Final answer:
A nitrogen molecule with an average translational kinetic energy of 6.2 x 10⁻²¹ J and a mass of 4.7 x 10⁻²⁶ kg would rise approximately 1.32 meters if it could shoot straight up without hitting other air molecules.
Step-by-step explanation:
The student asked about how high a nitrogen molecule with an average translational kinetic energy (KE) of 6.2 x 10⁻²¹ J at sea level would rise if it shot straight up without hitting other air molecules. This question is a Physics problem involving the conversion of kinetic energy to gravitational potential energy. The mass of a nitrogen molecule, N₂, is 4.7 x 10⁻²⁶ kg, and using this, we can calculate the height it would reach by setting the kinetic energy equal to the potential energy (mgh).

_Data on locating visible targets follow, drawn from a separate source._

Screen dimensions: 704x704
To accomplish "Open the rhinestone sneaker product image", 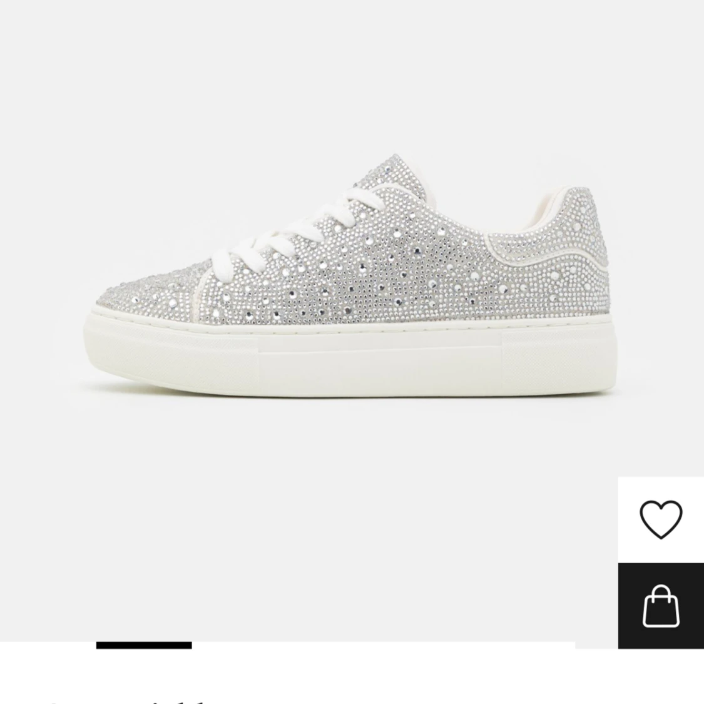I will pyautogui.click(x=350, y=275).
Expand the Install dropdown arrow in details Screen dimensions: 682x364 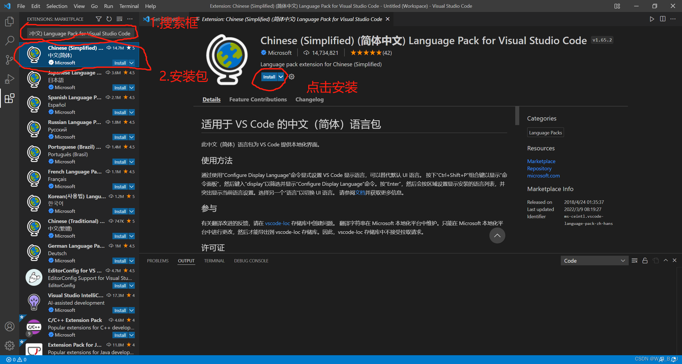(281, 77)
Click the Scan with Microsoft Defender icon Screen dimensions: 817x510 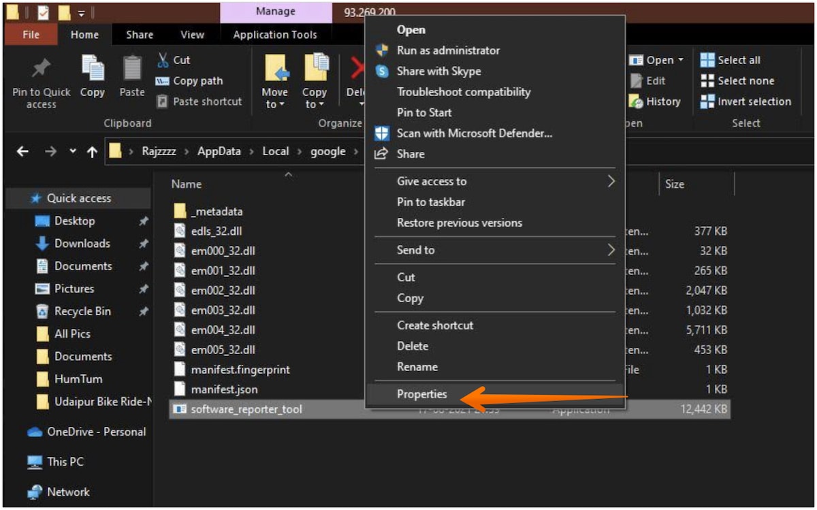(381, 133)
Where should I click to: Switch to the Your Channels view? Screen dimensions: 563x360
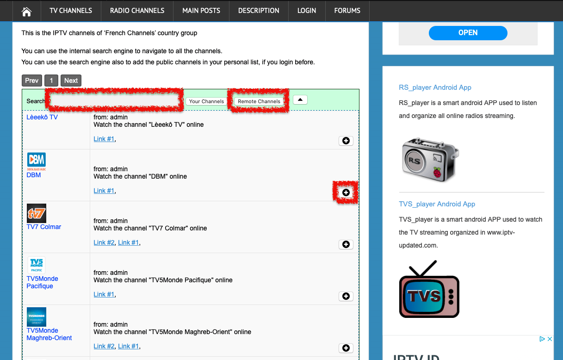(205, 101)
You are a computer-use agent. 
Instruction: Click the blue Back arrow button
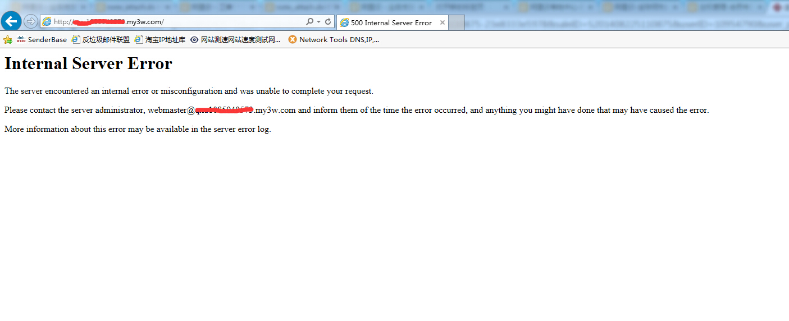11,21
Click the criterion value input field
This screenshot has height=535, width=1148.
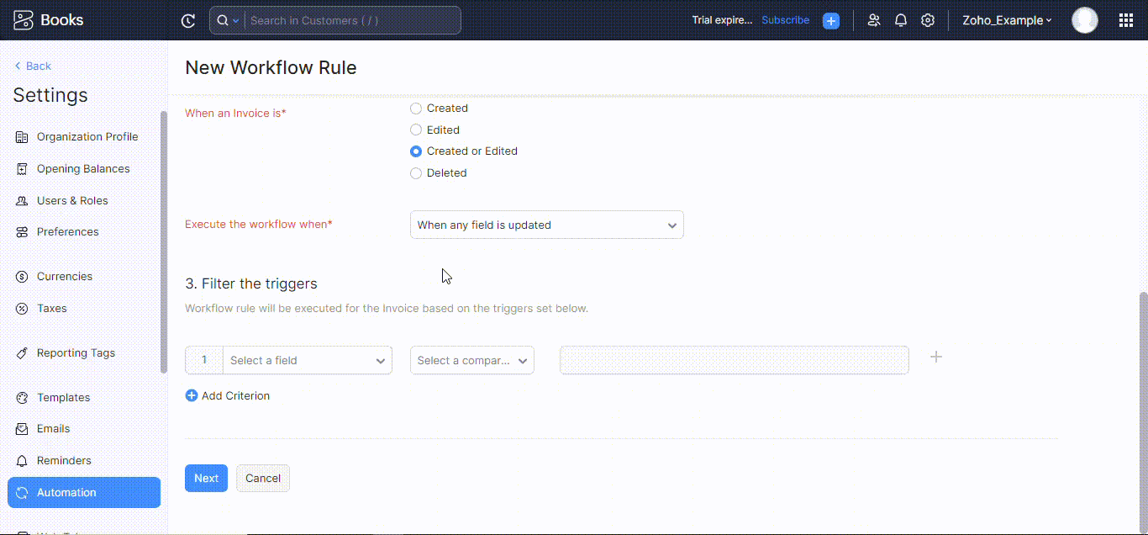coord(734,360)
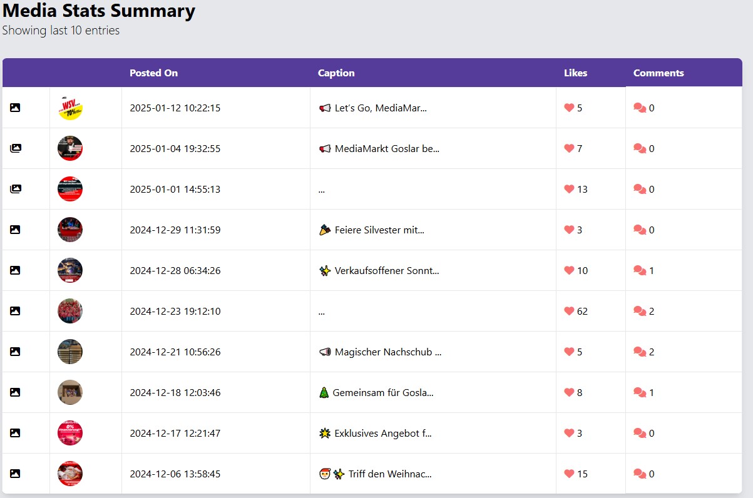The height and width of the screenshot is (498, 753).
Task: Open the thumbnail for the Exklusives Angebot post
Action: (x=70, y=433)
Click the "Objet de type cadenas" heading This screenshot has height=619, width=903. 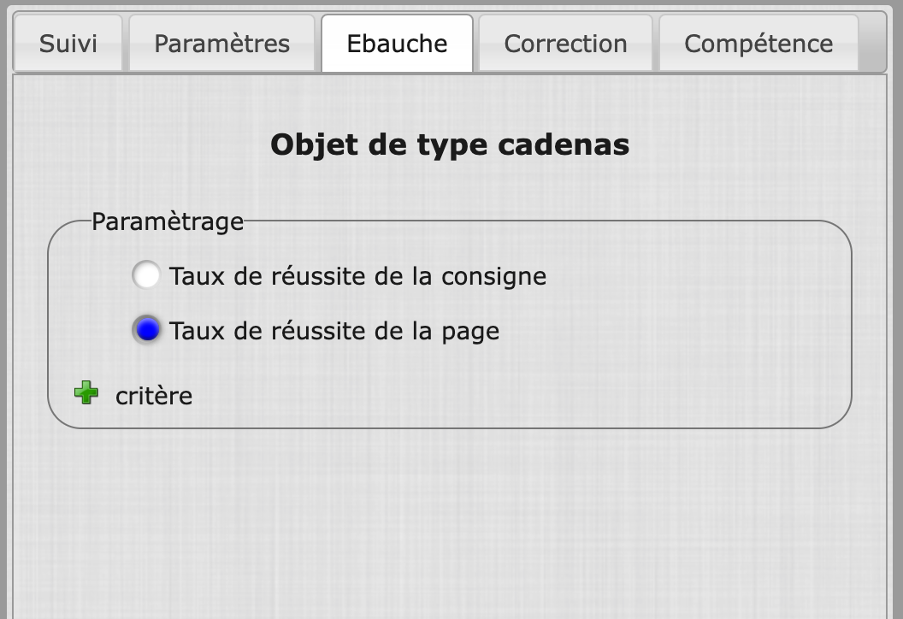[450, 144]
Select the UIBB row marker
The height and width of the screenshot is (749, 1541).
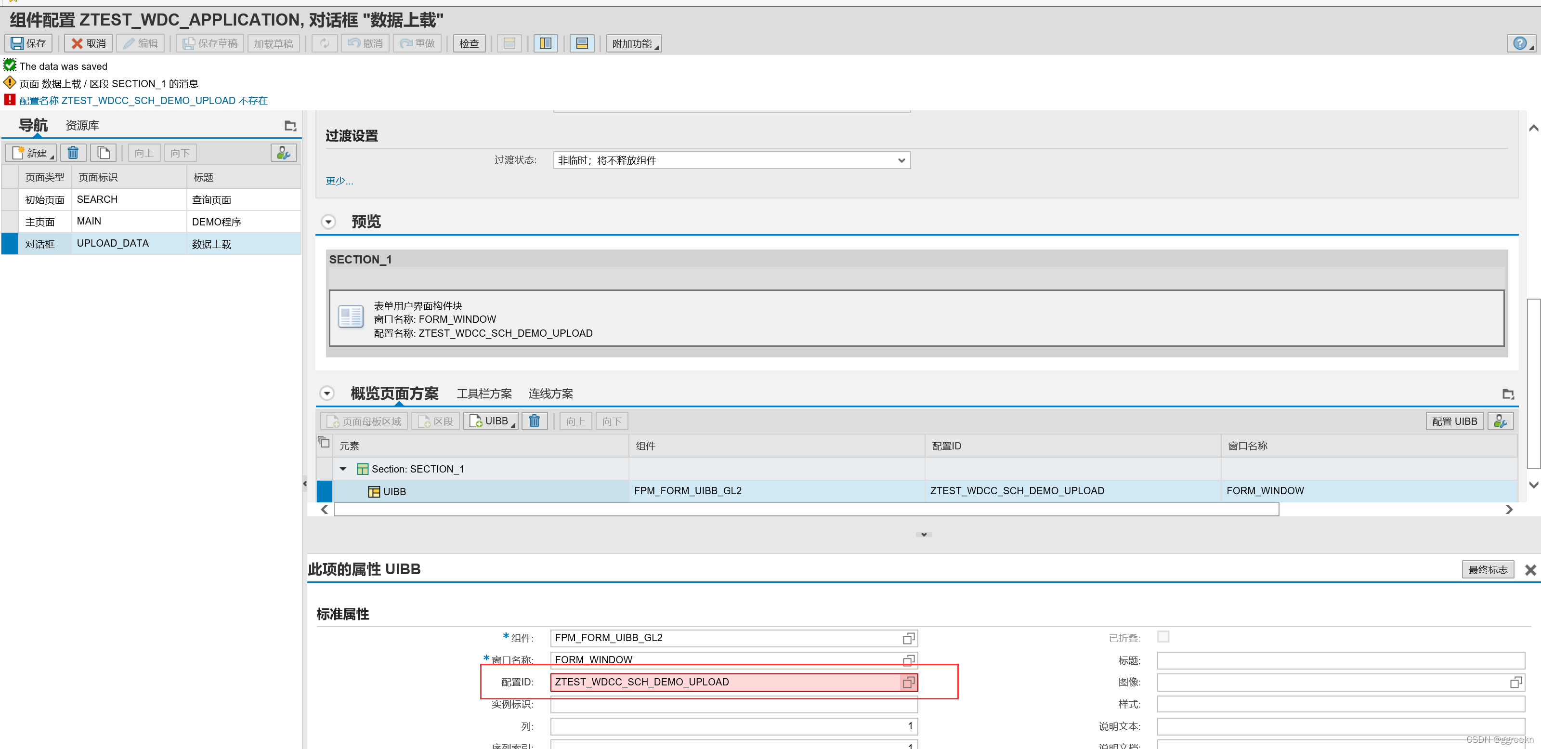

To calculate the height, we use the formula KE = mgh, where m is the mass of the molecule, g is the acceleration due to gravity (approximately 9.81 m/s² near the Earth's surface), and h is the height. By rearranging the formula to solve for h, we get h = KE / (mg). Substituting the provided values, we find:
h = (6.2 x 10⁻²¹ J) / (4.7 x 10⁻²⁶ kg x 9.81 m/s²)
h = approximately 1.32 meters. Therefore, the nitrogen molecule would rise to about 1.32 meters before its kinetic energy is completely converted to gravitational potential energy, and it begins to fall back down.